The main attraction for visitors to Andong is the Hahoe Village (하회마을). This village has been preserved from the Joseon dynasty and the original families that lived here years ago continue to live here. While some additions to houses have been made, like electricity, for example, they still try to keep up the old ways as much as possible. The room we slept in was heated with wood and the traditional architecture styles are preserved. They have also preserved the traditional architecture of the town, and continue to preserve the traditional culture such as the mask dances.

Geomantically speaking, Andong is perfectly situated. The Nakdong river curves around the village surrounding it on three sides with water. The village is also unique because the homes of the rich and poor are mixed together rather than being segregated. The homes of wealthier people are hanok style with tiled roofs. The homes of the less wealthy have just a simple thatched roof.

Andong is home to the Ryu clan and 70% of the residents can trace their lineage back to the original Ryu clan which inhabited this village. The house pictured above is Yangjindang, the first house built by the Ryu clan in the 15th century.

삼신당 is a 600 year old Zelkova tree which is called the shrine of three gods. Located in the center of the village, it is worshiped as a local spirit and every year on daeboreum a ceremony is held to pray for the villagers. Visitors to the Hahoe village write their wishes on strips of white paper and attach them to the tree in hopes that their prayers will be answered.

It's also fun to try traditional games here, like 널뛰기, a see-saw where you jump instead of sit, or the 그네, giant swings where you stand and push yourself while standing rather than sitting. 

We also caught a free tea ceremony where we were able to learn the etiquette of pouring and drinking tea. The woman was very kind and she told us that she too was part of the Ryu clan, just like most of the folks from the village.

And of course, I can't leave out the fact that we spent the night here, sleeping in one of the traditional thatched roof houses. While it's hard to find info in English on the internet about where to sleep, if you come here and walk around you will see a sign on every other house with the words 민박 which is a kind of Korean style guesthouse. It was a little difficult to find a room for the four of us at a price we wanted, but eventually after searching for about an hour, we found a place with one room big enough for all of us for only 80,000 won.

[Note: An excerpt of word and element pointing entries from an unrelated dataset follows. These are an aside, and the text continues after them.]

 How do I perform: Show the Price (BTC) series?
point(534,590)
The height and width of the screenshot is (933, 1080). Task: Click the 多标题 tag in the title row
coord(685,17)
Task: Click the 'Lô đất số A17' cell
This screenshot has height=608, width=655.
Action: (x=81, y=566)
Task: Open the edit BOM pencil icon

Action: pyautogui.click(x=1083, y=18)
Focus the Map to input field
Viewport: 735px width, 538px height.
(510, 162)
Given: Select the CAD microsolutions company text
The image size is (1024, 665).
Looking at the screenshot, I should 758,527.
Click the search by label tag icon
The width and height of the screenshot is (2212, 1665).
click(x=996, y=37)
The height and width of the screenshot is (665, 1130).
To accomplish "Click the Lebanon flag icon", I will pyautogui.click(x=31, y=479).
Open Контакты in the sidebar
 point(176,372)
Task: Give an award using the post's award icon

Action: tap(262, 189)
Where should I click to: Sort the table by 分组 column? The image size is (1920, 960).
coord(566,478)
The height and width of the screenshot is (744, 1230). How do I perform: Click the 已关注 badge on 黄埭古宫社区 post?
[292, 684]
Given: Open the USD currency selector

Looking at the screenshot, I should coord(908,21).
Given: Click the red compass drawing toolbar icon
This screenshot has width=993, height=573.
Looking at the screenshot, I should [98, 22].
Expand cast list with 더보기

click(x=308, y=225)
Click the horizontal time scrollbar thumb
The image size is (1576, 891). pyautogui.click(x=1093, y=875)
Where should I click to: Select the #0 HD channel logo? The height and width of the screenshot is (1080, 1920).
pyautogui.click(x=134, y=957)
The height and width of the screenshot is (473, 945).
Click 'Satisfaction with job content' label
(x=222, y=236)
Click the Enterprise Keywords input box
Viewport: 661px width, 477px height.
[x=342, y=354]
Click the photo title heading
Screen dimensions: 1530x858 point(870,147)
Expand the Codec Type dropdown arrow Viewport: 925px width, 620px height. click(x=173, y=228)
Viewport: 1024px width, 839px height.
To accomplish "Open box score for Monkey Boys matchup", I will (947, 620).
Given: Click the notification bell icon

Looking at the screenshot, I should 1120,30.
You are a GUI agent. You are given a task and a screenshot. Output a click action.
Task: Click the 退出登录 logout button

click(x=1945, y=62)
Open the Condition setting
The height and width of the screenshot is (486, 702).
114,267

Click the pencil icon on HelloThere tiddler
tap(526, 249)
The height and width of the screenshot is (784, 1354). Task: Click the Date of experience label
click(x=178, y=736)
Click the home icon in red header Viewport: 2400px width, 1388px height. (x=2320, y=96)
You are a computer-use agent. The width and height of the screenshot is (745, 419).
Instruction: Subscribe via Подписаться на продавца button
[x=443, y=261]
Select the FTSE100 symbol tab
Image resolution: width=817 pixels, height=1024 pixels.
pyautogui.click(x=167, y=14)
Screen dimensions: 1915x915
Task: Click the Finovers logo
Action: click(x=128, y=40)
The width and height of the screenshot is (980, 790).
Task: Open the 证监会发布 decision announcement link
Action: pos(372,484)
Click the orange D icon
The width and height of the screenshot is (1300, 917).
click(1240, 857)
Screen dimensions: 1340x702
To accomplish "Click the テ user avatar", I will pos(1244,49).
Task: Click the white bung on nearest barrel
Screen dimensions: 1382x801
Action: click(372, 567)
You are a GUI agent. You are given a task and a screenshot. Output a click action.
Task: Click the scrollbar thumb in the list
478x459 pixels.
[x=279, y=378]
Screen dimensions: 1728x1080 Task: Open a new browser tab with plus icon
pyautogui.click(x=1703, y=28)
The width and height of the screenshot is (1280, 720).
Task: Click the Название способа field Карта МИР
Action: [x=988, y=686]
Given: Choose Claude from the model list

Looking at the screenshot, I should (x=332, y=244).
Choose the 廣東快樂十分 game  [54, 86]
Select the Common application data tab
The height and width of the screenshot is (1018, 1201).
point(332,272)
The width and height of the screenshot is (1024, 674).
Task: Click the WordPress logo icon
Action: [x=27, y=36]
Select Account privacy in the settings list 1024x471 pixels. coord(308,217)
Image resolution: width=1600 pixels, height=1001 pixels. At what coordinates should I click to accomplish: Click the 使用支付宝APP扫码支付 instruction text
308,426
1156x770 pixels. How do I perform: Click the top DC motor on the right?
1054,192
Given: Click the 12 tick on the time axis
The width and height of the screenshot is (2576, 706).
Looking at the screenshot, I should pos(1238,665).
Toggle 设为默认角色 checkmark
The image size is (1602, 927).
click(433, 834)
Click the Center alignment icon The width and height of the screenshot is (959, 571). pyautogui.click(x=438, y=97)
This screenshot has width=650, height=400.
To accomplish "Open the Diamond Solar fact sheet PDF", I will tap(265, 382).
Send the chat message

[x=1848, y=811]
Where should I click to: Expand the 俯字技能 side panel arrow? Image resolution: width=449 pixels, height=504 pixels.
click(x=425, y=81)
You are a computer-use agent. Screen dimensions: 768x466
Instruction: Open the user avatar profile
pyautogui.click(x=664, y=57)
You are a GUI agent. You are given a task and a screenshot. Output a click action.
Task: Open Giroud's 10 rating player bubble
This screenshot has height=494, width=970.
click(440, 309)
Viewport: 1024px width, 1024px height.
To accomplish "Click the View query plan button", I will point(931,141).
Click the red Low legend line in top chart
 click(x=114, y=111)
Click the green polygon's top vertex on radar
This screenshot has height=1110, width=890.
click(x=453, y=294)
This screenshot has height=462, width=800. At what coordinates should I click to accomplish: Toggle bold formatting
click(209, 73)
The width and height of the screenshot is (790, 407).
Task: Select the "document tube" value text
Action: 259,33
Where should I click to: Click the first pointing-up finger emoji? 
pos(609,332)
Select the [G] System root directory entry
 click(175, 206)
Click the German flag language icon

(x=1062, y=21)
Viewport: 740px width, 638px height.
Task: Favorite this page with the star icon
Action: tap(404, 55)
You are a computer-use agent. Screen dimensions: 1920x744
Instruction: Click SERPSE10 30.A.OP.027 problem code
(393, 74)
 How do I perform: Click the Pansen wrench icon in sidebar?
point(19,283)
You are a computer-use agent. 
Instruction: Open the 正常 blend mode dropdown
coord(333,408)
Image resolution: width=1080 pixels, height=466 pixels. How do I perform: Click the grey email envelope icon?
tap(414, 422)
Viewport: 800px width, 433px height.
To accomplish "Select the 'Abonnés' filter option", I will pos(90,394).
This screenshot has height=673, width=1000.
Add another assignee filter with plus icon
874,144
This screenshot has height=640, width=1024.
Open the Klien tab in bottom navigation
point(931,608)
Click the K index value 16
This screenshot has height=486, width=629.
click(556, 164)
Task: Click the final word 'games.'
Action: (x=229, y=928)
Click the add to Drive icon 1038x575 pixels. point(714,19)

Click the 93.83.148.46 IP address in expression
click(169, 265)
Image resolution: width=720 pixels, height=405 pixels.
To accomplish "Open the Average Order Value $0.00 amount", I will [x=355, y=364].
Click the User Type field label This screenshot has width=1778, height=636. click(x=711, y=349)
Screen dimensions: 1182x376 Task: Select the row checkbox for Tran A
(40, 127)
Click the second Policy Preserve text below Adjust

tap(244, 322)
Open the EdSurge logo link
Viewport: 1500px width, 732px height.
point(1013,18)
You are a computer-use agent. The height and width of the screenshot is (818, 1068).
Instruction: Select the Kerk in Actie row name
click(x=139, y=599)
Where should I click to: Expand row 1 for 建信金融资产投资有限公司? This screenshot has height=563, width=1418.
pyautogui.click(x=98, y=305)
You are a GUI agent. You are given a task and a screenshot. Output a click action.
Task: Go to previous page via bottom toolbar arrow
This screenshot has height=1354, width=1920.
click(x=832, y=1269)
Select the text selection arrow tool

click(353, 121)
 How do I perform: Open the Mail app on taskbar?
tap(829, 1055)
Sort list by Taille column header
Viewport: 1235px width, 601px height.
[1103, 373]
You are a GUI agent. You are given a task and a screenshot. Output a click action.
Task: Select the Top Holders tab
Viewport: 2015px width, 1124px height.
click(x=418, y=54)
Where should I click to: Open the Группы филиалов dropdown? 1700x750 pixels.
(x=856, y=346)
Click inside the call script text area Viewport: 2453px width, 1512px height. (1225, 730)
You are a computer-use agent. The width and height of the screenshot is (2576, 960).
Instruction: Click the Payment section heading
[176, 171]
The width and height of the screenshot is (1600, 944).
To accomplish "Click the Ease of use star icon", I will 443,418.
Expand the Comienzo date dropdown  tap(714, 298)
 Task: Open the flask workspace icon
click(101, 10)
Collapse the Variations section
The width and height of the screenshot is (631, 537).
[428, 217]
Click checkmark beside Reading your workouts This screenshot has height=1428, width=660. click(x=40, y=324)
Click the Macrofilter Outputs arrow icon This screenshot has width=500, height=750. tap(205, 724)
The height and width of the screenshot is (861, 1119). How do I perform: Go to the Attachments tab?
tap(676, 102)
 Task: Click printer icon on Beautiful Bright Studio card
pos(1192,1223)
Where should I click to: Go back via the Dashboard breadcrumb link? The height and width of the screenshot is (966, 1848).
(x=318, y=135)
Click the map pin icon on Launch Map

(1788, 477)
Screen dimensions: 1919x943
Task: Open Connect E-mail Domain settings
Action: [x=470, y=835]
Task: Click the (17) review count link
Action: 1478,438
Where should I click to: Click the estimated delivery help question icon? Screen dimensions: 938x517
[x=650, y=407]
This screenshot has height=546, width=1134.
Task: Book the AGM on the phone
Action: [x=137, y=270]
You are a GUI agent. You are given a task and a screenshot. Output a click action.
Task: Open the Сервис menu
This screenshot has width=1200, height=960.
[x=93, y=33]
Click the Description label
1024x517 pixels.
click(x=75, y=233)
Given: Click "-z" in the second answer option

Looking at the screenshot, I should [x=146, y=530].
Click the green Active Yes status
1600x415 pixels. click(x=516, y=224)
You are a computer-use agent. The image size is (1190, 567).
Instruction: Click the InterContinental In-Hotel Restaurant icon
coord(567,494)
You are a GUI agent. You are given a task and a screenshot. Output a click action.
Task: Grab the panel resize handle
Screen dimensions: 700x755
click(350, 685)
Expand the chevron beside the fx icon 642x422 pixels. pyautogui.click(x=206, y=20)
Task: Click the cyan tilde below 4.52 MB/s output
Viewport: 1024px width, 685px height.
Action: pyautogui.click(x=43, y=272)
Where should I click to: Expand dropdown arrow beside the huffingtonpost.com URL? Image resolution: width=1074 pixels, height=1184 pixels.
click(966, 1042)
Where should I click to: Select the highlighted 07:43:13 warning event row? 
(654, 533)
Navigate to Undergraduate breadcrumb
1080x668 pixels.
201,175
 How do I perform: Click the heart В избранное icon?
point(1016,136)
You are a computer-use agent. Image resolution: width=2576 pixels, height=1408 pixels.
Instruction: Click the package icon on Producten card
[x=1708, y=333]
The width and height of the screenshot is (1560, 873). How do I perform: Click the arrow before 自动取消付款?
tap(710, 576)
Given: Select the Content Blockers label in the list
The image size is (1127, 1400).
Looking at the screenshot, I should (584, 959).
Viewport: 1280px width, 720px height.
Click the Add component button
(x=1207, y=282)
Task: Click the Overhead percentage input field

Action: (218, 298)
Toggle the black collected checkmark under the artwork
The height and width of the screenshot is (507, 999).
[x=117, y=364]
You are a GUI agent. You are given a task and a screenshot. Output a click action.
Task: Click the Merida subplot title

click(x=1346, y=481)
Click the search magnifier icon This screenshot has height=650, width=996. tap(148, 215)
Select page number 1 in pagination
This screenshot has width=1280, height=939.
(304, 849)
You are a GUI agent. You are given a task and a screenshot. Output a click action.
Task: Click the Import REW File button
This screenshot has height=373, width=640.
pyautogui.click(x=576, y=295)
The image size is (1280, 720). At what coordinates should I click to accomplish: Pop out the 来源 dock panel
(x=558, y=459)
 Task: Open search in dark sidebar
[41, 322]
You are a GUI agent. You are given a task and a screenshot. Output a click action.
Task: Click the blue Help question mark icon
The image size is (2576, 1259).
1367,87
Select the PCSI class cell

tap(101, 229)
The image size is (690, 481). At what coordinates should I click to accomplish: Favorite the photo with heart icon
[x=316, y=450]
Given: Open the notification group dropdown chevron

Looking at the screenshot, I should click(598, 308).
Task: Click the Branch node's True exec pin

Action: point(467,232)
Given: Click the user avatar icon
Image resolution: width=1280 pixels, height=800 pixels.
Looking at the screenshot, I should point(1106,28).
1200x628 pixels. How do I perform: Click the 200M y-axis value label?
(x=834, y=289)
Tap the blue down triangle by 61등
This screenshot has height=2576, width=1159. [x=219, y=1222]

There's also no need to leave the village to find food (like we did our first night unknowingly) because many guesthouses also offer their own home cooked food. You don't have to be a guest to enjoy eating here, even folks who visit for the day are welcome. The house we stayed at didn't offer meals, but the place next door did. We were served this lovely meal in the traditional house by a friendly woman who told us all about the neighborhood. 

She explained to us too, that we were next door to the house of 류시원 Ryu Si Won, a famous actor in Korea. While the Korean and two Americans with us weren't too impressed, the Japanese girl with us was so excited that we had to dash over and take photos. While he's not the most popular in Korea he's very well known in Japan. Evidently many Japanese tourists come to Andong just to see his house. (See below photo)

Andong is about 3 hours from Seoul. Public transportation is available within the city, but when you are in the village, everything is within walking distance. I would recommend staying at one of the 민박 (minbak) or guesthouses within the Hahoe Village to get the fullest experience. Two person rooms are usually 50,000 won. We spent 80,000 for a four person room. On the day we went, there was also a mask dance at 2 o'clock for free, so be sure to ask if and when the mask dance is being performed when you visit.